* _Written exercise A_
Answer these questions using the storm account below:
(i) How many inches of rain fell in 24 hours, according to the heading?
(ii) How far must the river rise for the road to Hanalei to close?
(iii) What did the writers do during a lull on Sunday morning?
* _Written exercise B_
Write what comes next in the storm account below, picking up after its last sentence.

--- begin Excerpt provided ---

MEGA STORM


THUNDER, LIGHTENING, AND  27 INCHES OF RAIN IN 24 HOURS

                We lucked out on Sunday April 1 for Easter at the beach, we were pleasantly dry on a damp Sunday April 8 for Gil’s party, but she, Mother Nature, caught us the next weekend.  We get flash flood warnings every time it rains.  Maybe this is intended for idiots that try to do Kalalau Trail during storms that need to then be rescued, making a fine adventure IF they live through it, but putting rescuers’ lives at risk unnecessarily. 
Anyway, most of us keep our windshield wipers fresh and continue to do our doings.  The road to Hanalei closes if the river rises 8 feet.  This rise is often compounded with rain coming off the mountains, down through the valley, and rising tides where the ocean pushes back at the mouth.  There are phone numbers to call to check on the possible closures any time.


These alerts in no way hinted at the ferocity of the coming storm.  Saturday night it rained mercilessly hard, the power went out of course, but we could see to move around the house because the lightening was virtually continuous.  As was the thunder that followed – while the noise made it seem like the house shook, all the pictures were crooked next day.  In a lull Sunday morning, we went out for a bike ride to check out the neighborhood.

--- end Excerpt provided ---
--- begin Supplied material ---

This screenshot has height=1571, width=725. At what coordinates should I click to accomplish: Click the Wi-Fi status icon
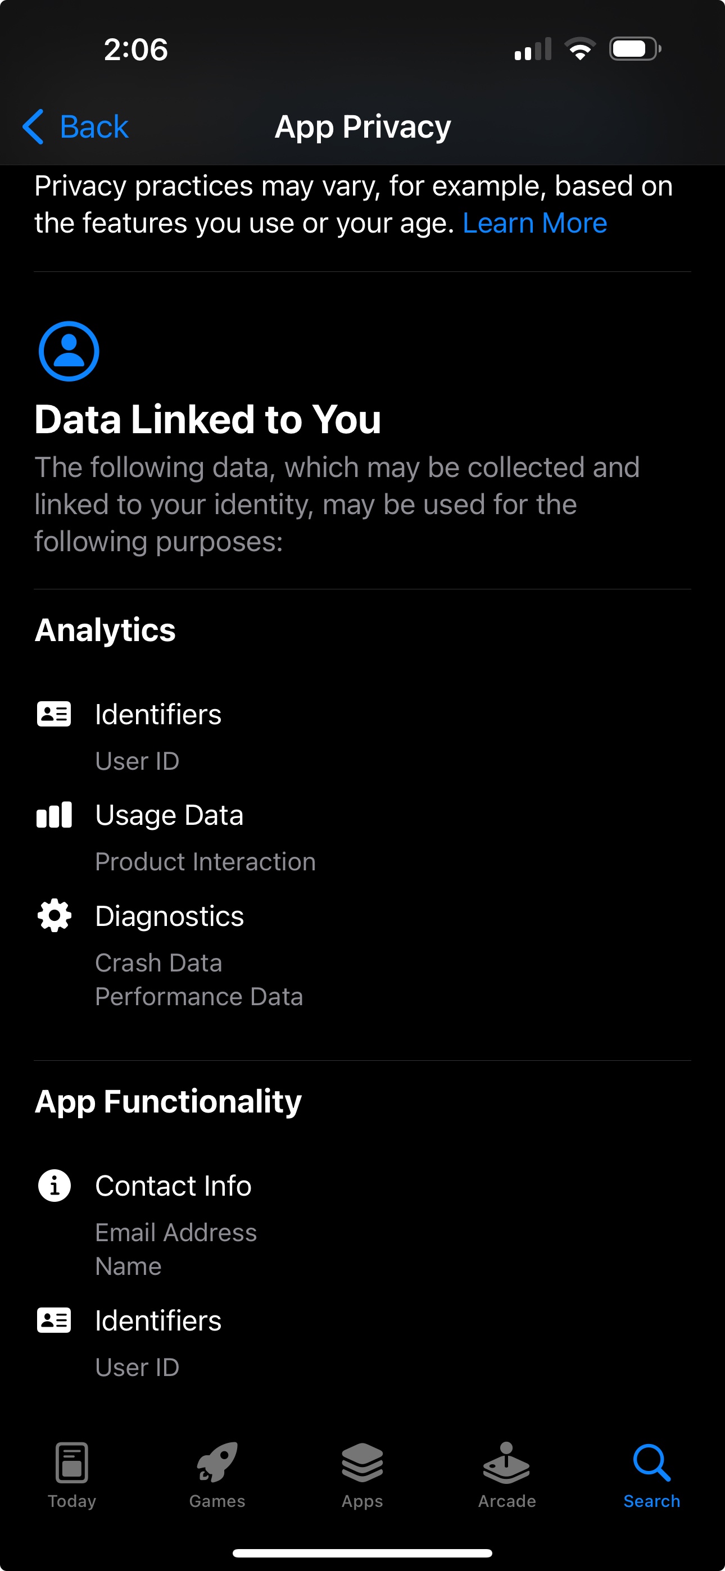[x=580, y=49]
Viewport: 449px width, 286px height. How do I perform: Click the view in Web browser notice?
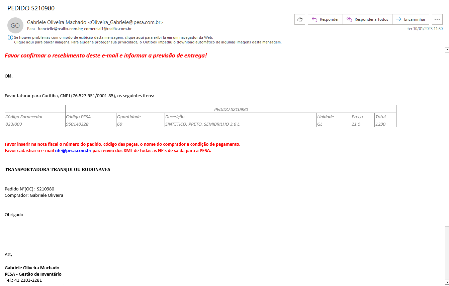coord(113,37)
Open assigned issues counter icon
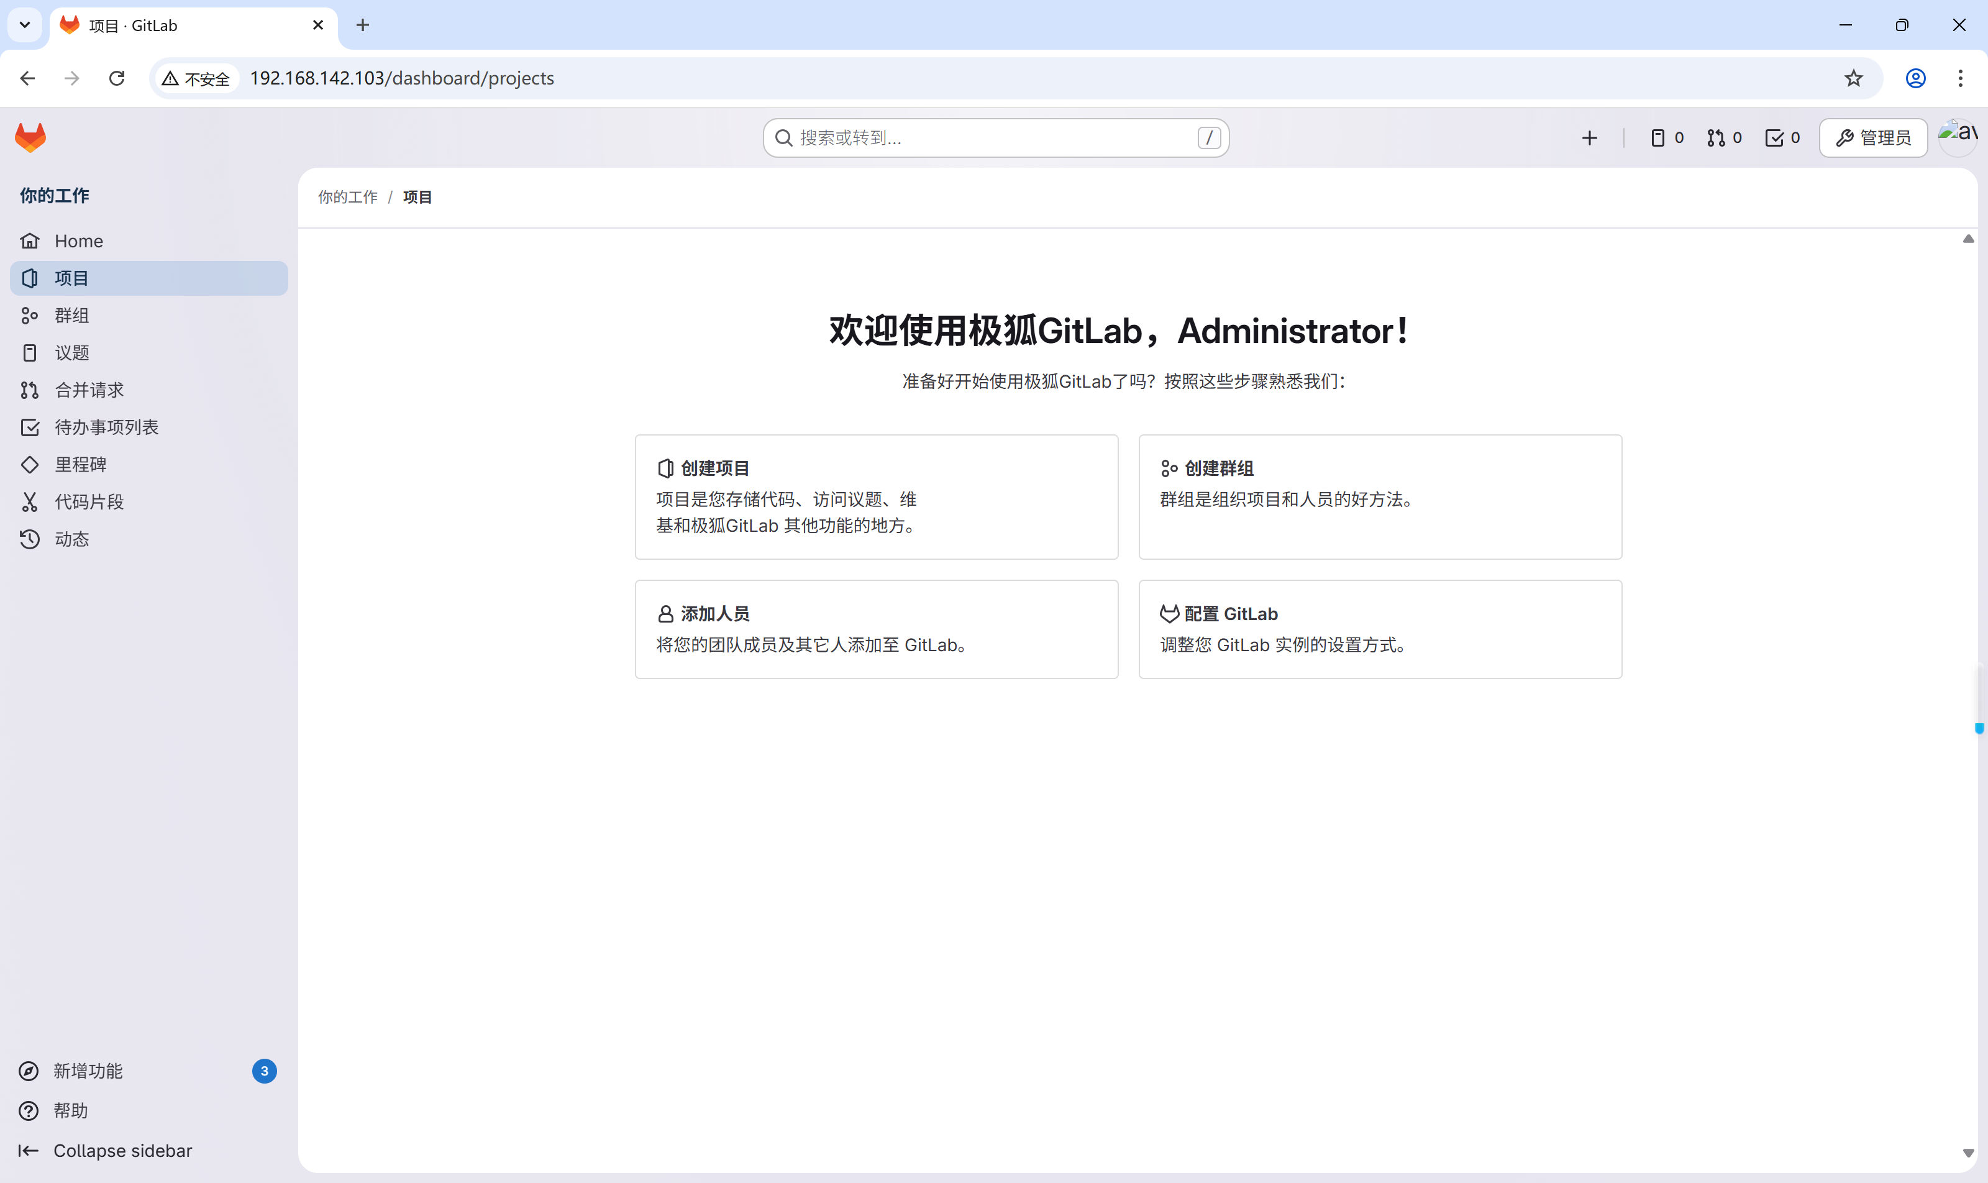 point(1667,138)
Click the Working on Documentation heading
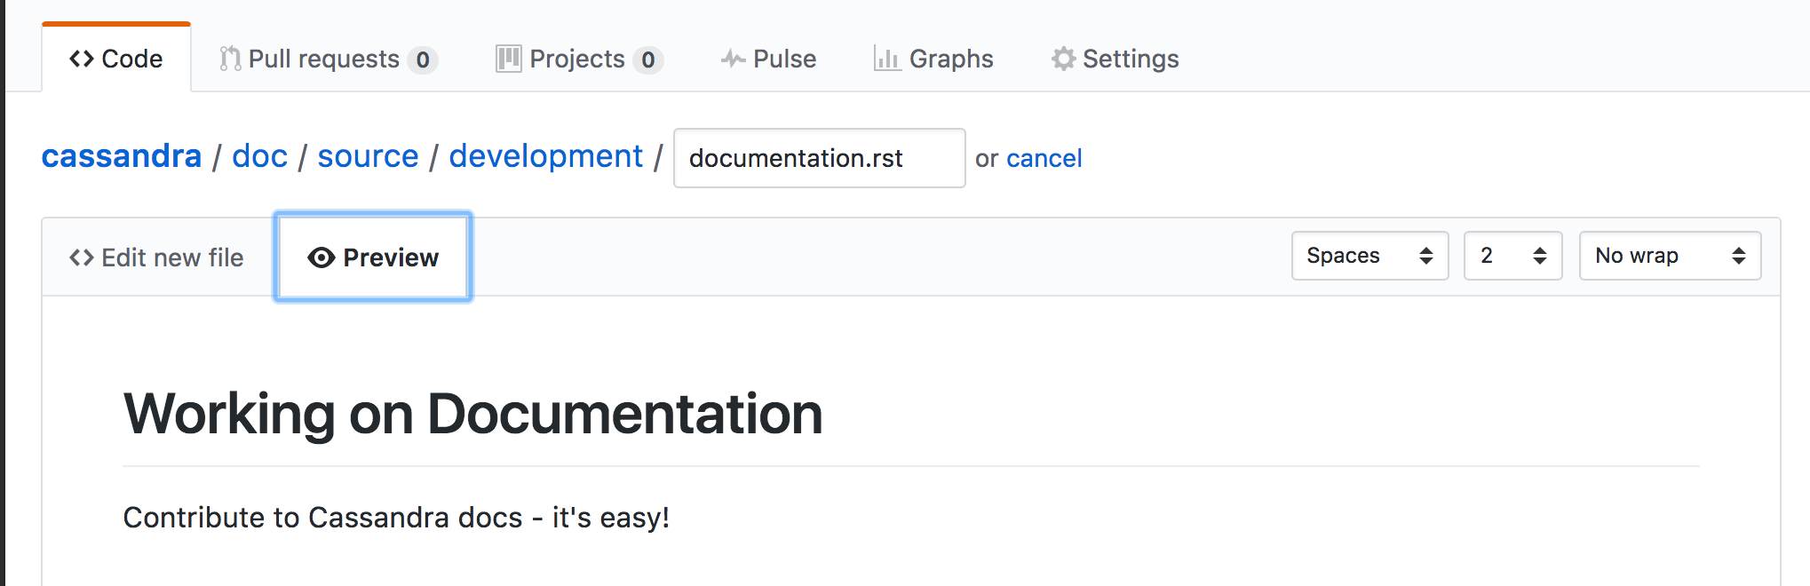Viewport: 1810px width, 586px height. [x=472, y=414]
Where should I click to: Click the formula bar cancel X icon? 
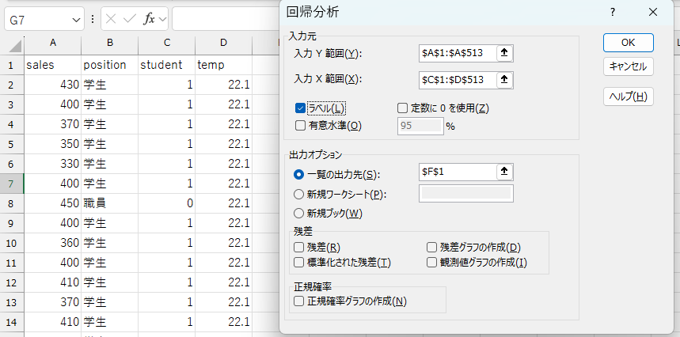click(x=111, y=18)
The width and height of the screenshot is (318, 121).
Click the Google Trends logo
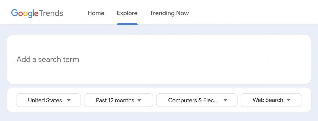[x=37, y=13]
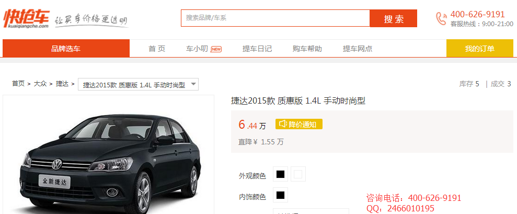Open the 提车网点 menu item
This screenshot has width=517, height=214.
click(x=358, y=49)
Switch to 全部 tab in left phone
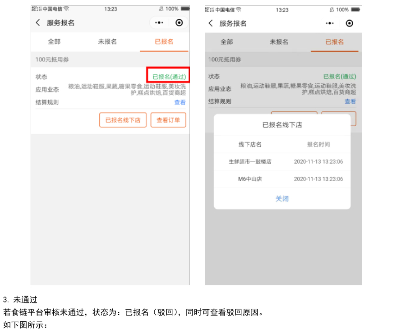The height and width of the screenshot is (329, 415). tap(54, 41)
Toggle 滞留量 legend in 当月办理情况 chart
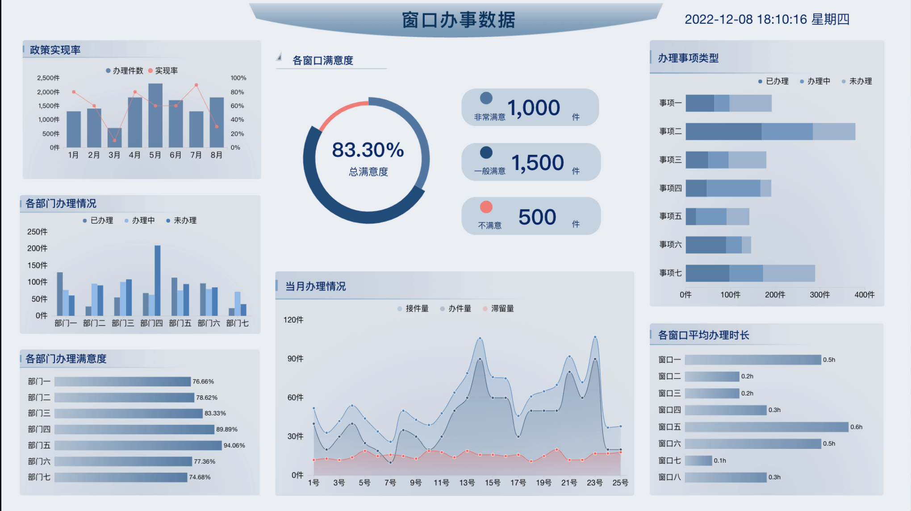The width and height of the screenshot is (911, 511). point(498,308)
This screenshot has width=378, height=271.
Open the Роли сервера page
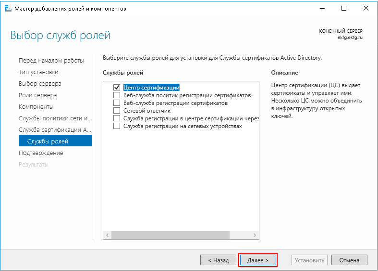pos(37,95)
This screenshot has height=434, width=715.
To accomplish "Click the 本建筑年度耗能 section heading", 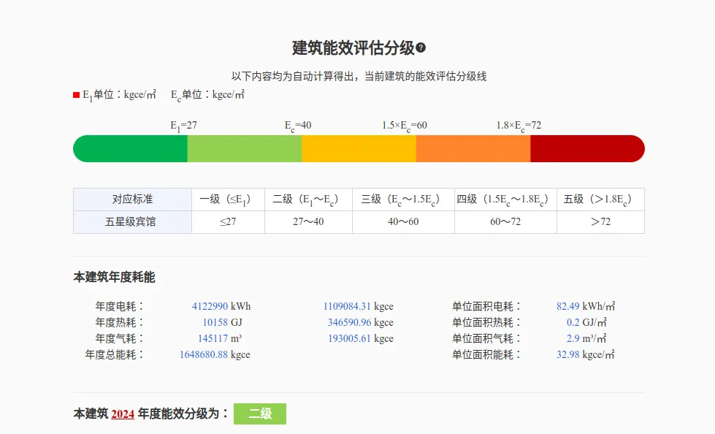I will tap(114, 277).
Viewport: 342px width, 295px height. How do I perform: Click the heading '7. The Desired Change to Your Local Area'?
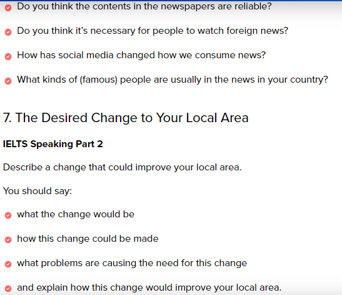[x=126, y=118]
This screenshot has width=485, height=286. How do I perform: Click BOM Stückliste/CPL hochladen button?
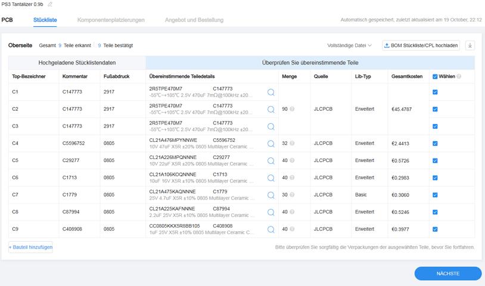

--- end Supplied material ---

* _Task result A_
(i) 27 inches
(ii) 8 feet
(iii) They went out for a bike ride to check out the neighborhood.

* _Task result B_
Dirty Hanalei Bay

  Before we got back home, the second storm hit and after wringing ourselves out, we watched it pour and grumble all day Sunday.  Even being at 220+ feet elevation in Princeville. and living basically on porous lava, the water couldn't drain fast enough.

Front

Back

Side

Diversion 
The neighbor’s yard was shooting water toward our garage and mud room.  Gil put up a 1x12 that handily diverted it toward the street. Good job!

                  The roads were closed in both directions due to flooding and landslides.  The river had risen 17 feet Saturday night.  We had heard that bison from the farm below the Hanalei lookout had been washed to sea and were being herded back in by jet-ski paniolos Hawaiian cowboys).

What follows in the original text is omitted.